Copy word for word the lines between the one holding "The height and width of the screenshot is (1043, 1148)." and the one holding "coord(99,481)", both of those included. Leave the pictures out of your answer.

Dataset excerpt:
[start]
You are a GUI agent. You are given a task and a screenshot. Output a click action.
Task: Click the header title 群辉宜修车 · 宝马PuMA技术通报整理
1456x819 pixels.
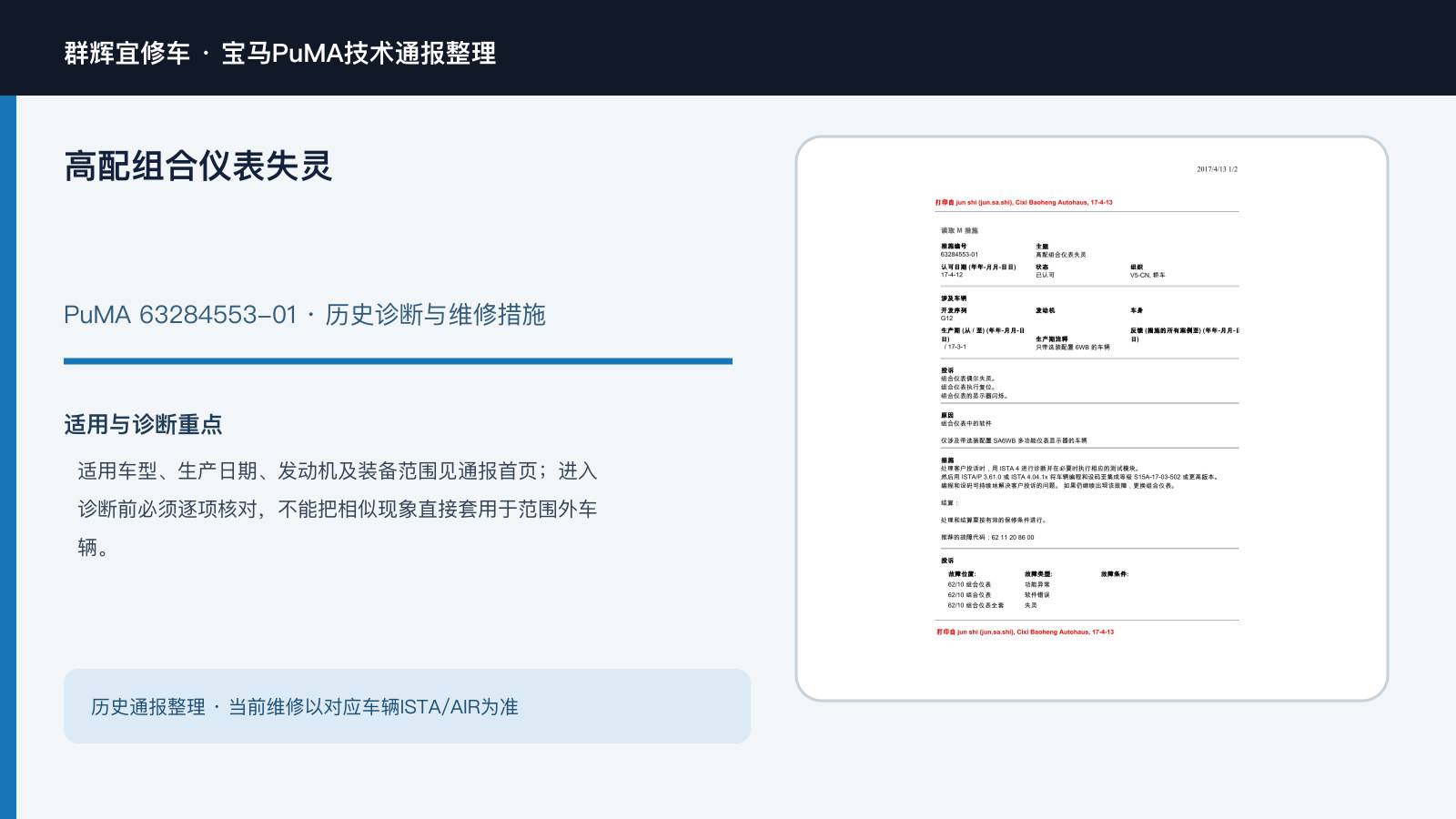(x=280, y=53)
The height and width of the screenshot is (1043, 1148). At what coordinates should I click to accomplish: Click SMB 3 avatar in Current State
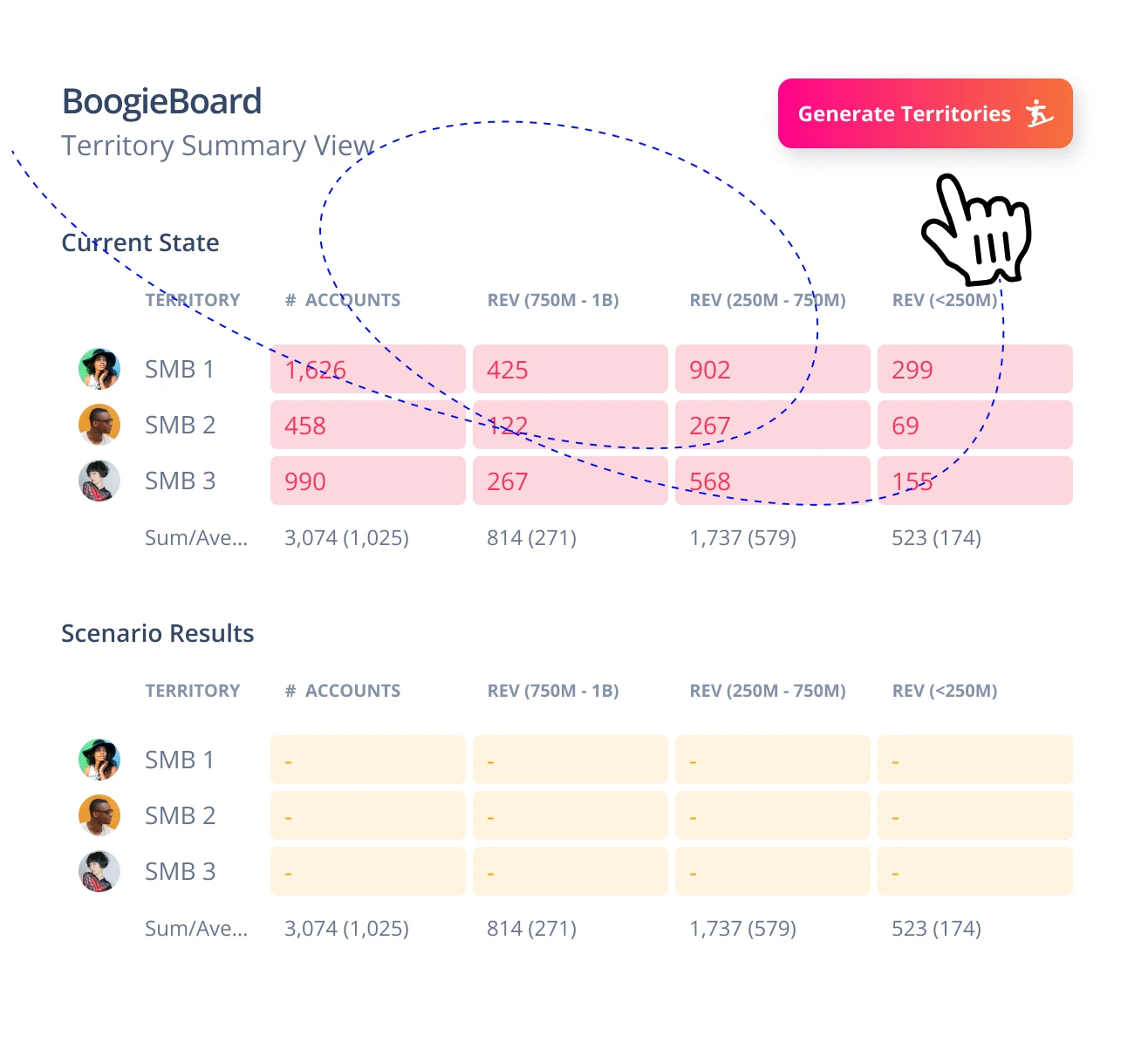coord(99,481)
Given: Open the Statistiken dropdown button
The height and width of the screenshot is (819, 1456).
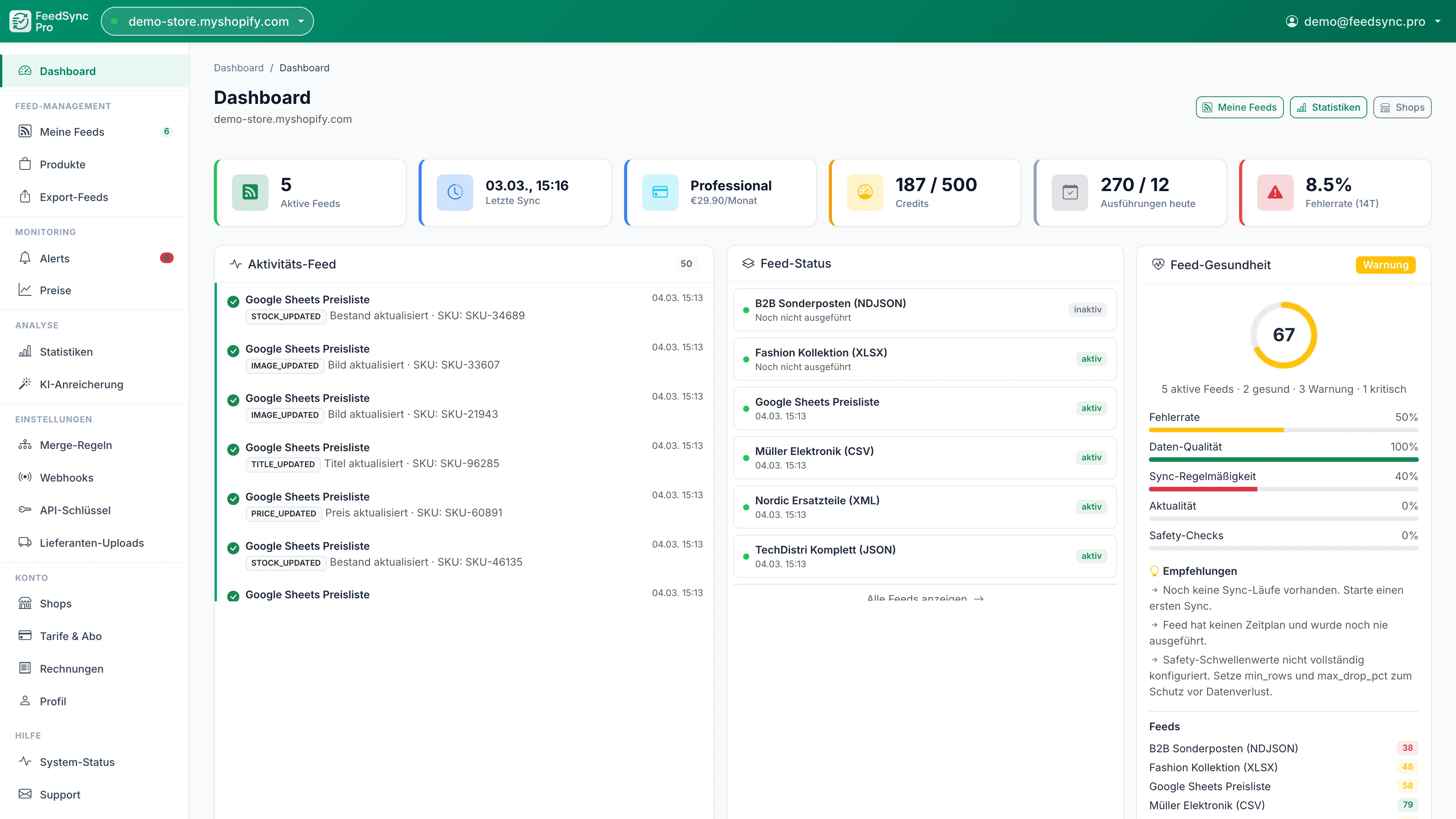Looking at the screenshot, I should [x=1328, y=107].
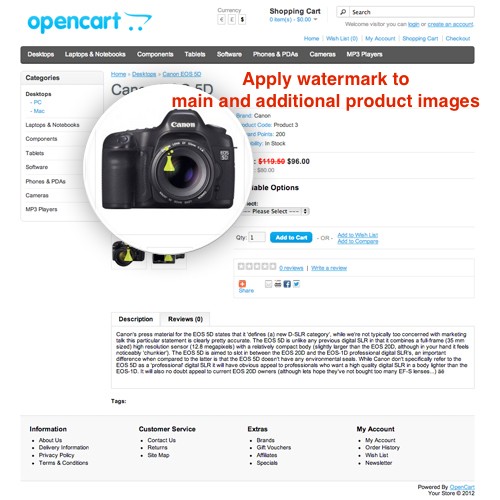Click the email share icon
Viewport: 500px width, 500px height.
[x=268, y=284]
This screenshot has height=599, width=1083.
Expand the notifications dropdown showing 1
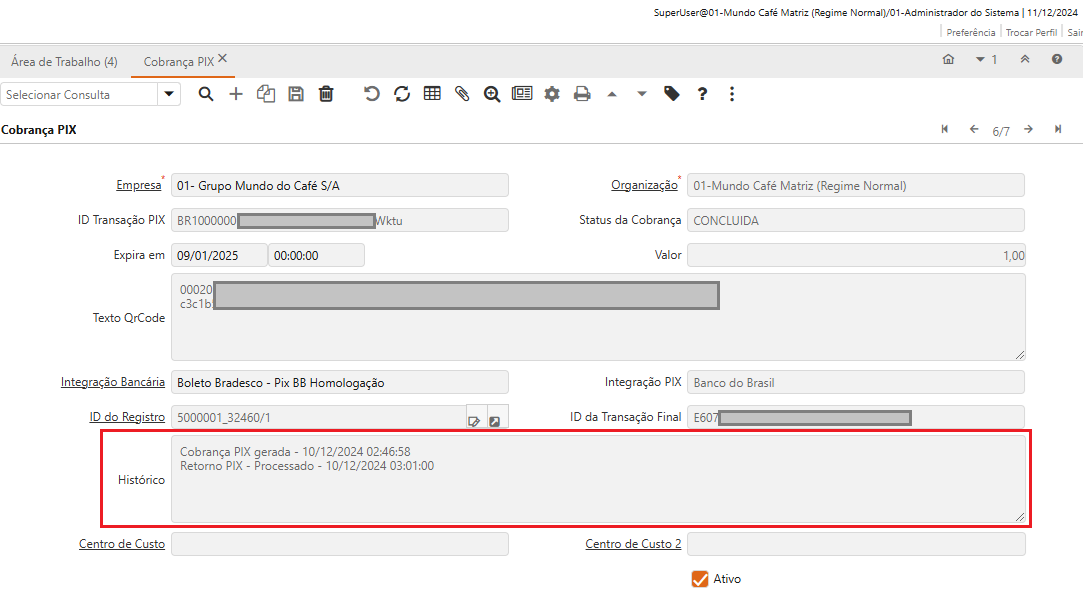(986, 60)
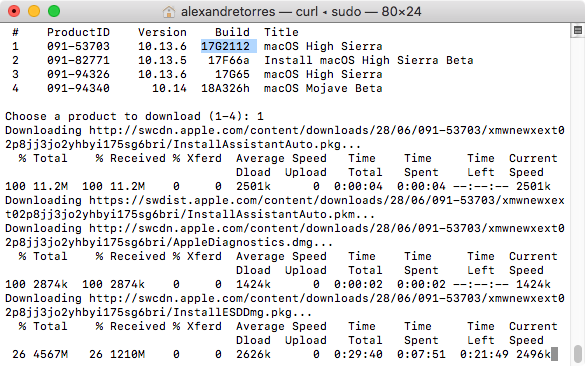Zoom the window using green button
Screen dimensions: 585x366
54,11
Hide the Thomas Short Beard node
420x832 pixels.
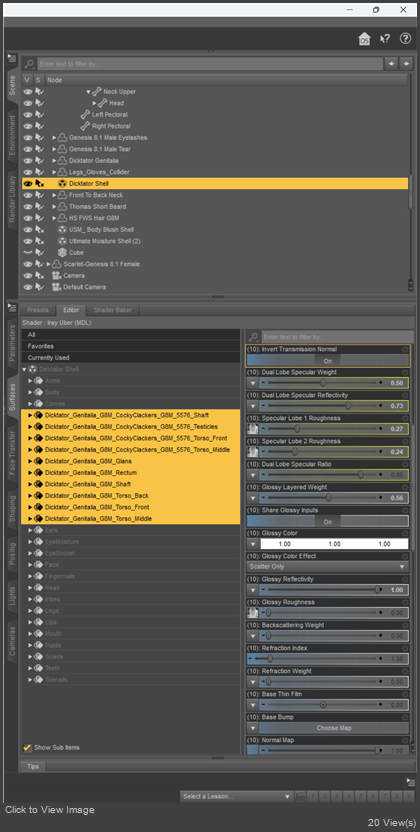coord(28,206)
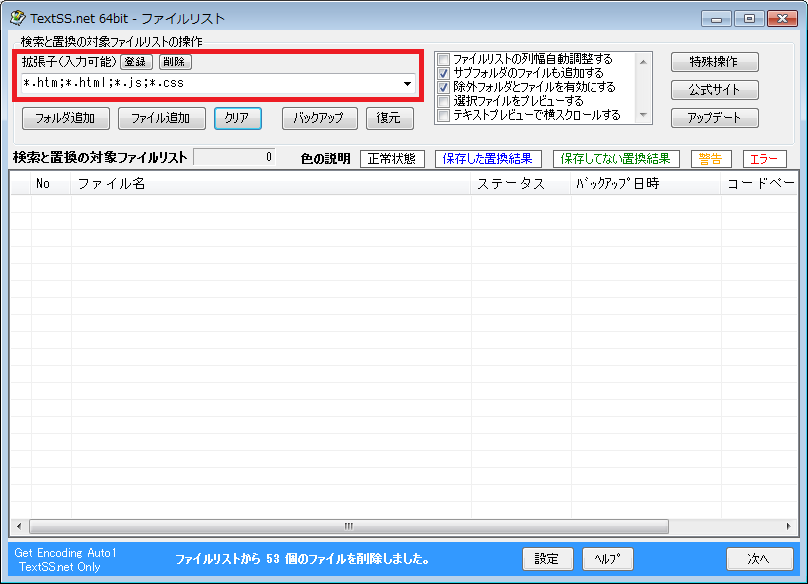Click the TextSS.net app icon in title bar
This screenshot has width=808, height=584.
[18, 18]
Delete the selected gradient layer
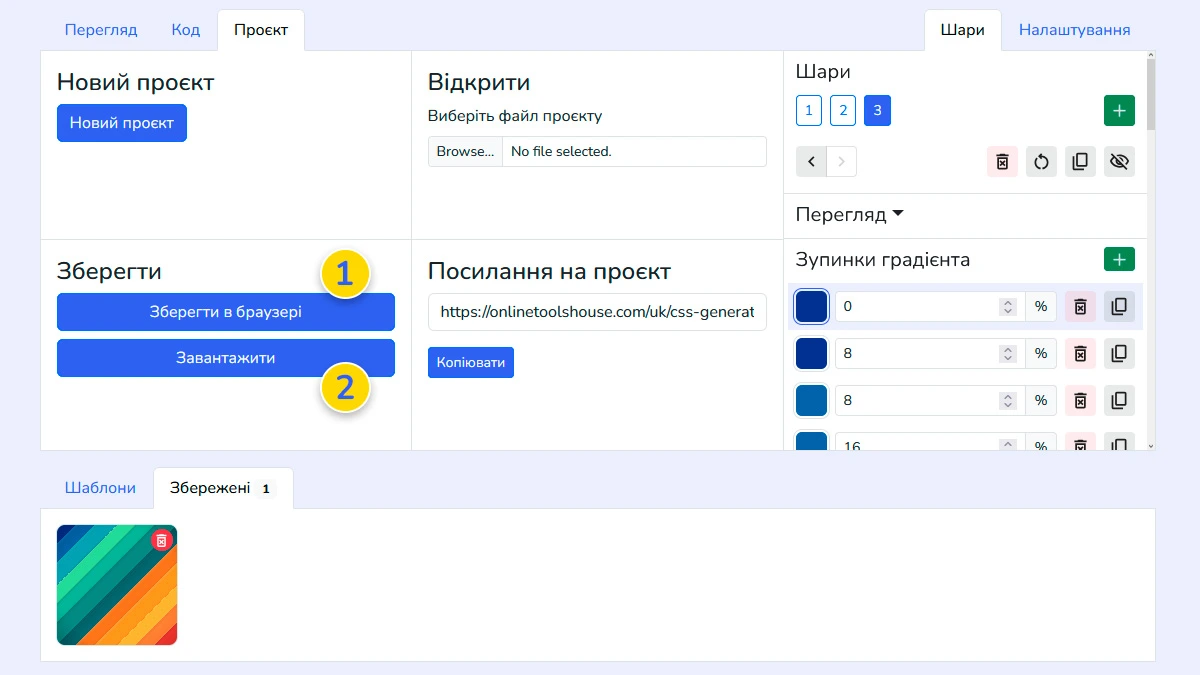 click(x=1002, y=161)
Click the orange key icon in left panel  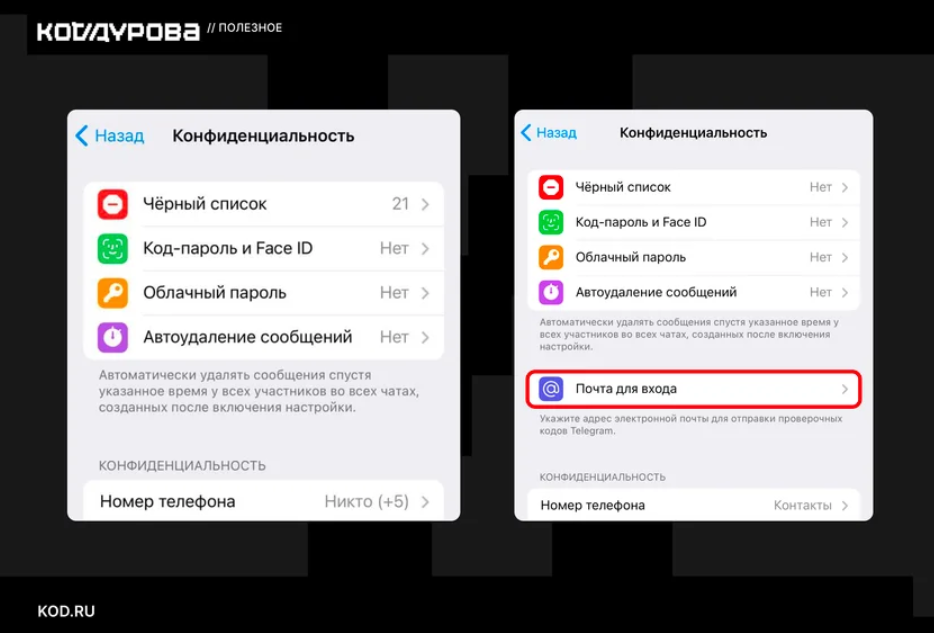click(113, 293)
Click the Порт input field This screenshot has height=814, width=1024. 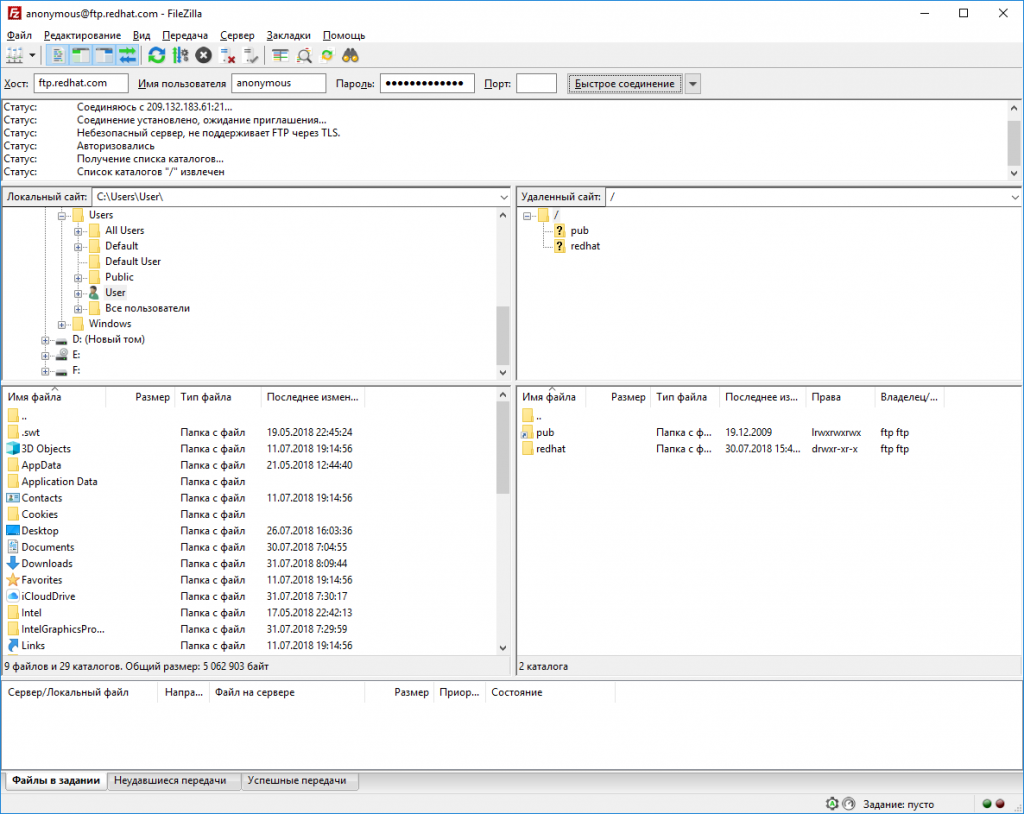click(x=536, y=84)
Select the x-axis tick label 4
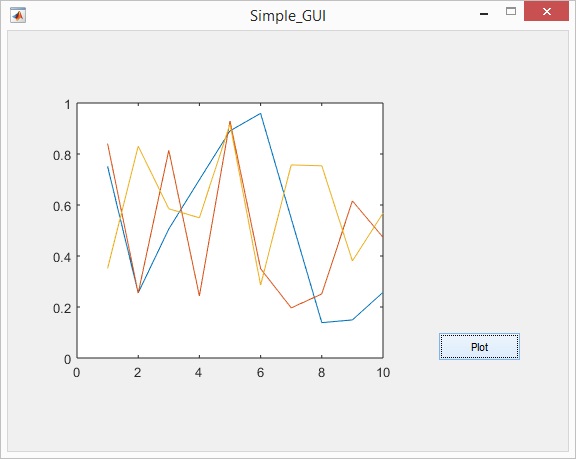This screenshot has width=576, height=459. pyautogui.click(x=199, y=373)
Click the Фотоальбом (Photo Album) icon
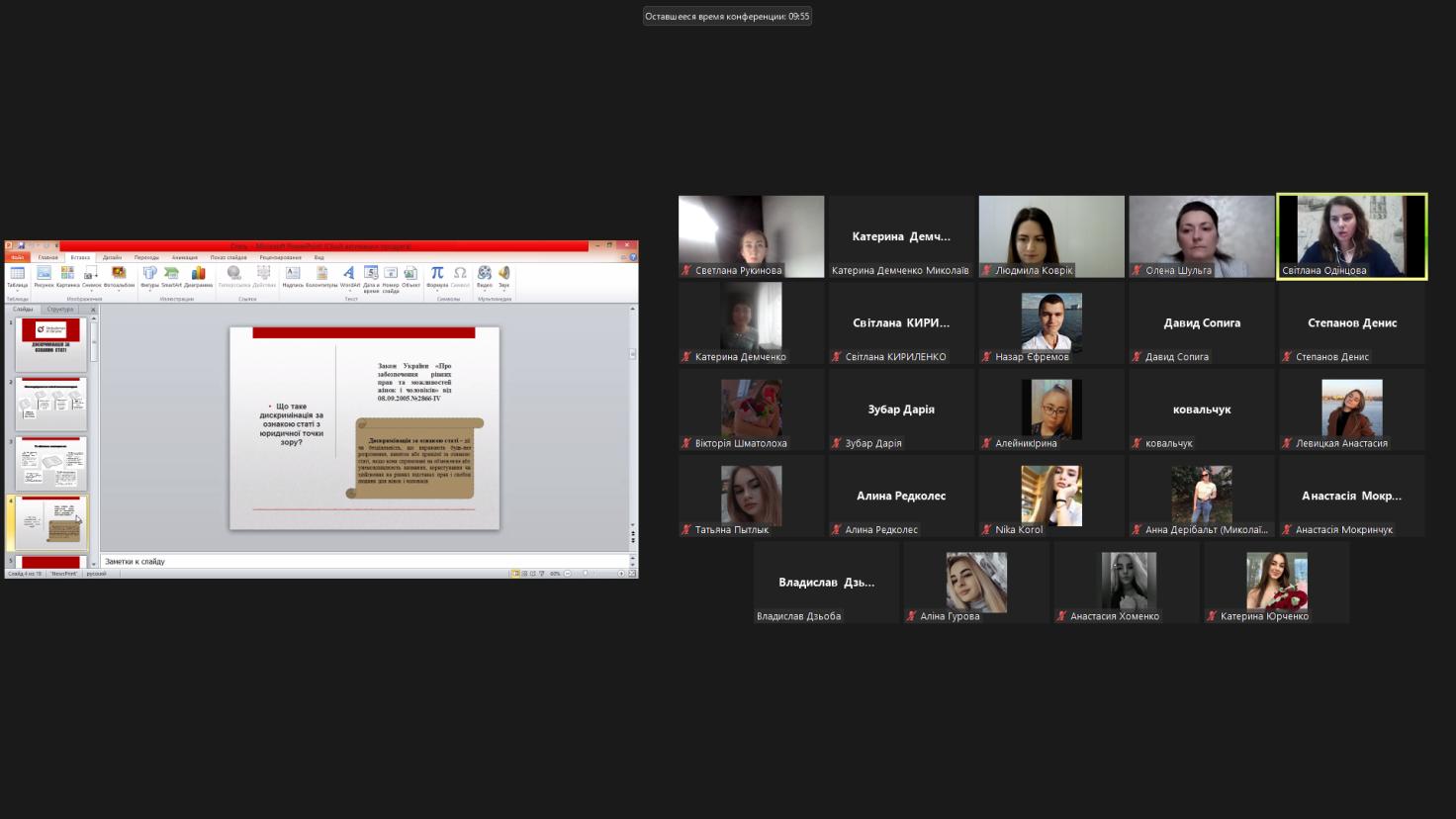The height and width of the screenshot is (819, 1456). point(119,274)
[end]
# Problem solution
The height and width of the screenshot is (1043, 1148). At what coordinates should I click to accomplish: Click SMB 3 avatar in Current State
coord(99,481)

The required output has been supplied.